Another newcomer with ups and downs is Sligo Cafe, a comfortable neighborhood spot with an ambitious drink menu that includes house-made Limoncello and ginger beer, plus local hard ciders. Among the small plates I sampled from the summer menu, I quickly polished off the Gochu chicken wings; they had the perfect balance of sweet and spicy from their namesake Korean pepper, soy sauce and chives. And while Brussels sprouts are as ubiquitous as construction cones around town, Sligo Cafe’s lacy-crisp version, with bacon, sunflower kernels and lemon vinaigrette, proved to be a standout. On the downside: soggy homemade potato chips and smoked lamb ribs with an off-putting flavor. But don’t skip dessert; the restaurant does an adult riff on s’mores, and it’s childhood and summer all over again.

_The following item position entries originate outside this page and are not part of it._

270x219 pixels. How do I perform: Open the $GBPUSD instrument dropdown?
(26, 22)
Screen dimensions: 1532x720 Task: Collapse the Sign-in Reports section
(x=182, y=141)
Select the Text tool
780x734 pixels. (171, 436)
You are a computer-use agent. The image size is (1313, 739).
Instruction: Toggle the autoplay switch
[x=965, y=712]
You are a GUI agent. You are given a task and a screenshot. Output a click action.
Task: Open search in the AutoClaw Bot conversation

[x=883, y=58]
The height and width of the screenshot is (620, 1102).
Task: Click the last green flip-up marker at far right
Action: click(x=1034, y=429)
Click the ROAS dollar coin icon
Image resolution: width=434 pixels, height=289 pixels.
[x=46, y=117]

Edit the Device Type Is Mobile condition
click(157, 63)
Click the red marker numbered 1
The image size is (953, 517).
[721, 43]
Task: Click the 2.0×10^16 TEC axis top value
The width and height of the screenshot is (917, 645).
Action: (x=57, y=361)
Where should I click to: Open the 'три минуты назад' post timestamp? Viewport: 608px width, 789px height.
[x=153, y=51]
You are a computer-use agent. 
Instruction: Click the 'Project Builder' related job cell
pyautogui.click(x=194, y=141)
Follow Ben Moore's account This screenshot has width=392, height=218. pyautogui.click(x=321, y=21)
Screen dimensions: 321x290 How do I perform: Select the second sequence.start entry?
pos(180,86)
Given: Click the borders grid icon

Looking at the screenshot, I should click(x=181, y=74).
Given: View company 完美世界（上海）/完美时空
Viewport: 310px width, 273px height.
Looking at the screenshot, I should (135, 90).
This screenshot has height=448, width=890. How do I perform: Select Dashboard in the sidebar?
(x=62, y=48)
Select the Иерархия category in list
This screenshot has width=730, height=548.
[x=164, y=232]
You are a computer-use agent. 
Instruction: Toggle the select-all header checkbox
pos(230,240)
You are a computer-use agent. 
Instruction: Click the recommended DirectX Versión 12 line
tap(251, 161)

Italian Kitchen, 8201 Fenton St., 301-588-7800, www.italiankitchenmd.com. Pizzas, $7.99 to $19.99; calzone, pasta and paninis, $7.99 to $11.99.
A.G. Kitchen, 931 Ellsworth Drive,301-588-9400, www.agkitchen.com . Appetizers, $9 to $17; burgers $12 to $19; entrées $16 to $29.
All Set Restaurant & Bar, 8630 Fenton St., 301-495-8800, www.allsetrestaurant.com. Appetizers, $8 to $16; salads and sandwiches,$14 to $23; entrées , $17 to $34.
Mix Bar and Grille, 8241 Georgia Ave., #200, 301-326-1333, www.mixbarandgrillesilverspring.com. Appetizers, $7 to $16; entrées, $11 to $27.
Sligo Cafe, 923 Sligo Ave., 301-565-2233, sligocafe.com. Small plates, $5 to $12; entrées, $15 to $22.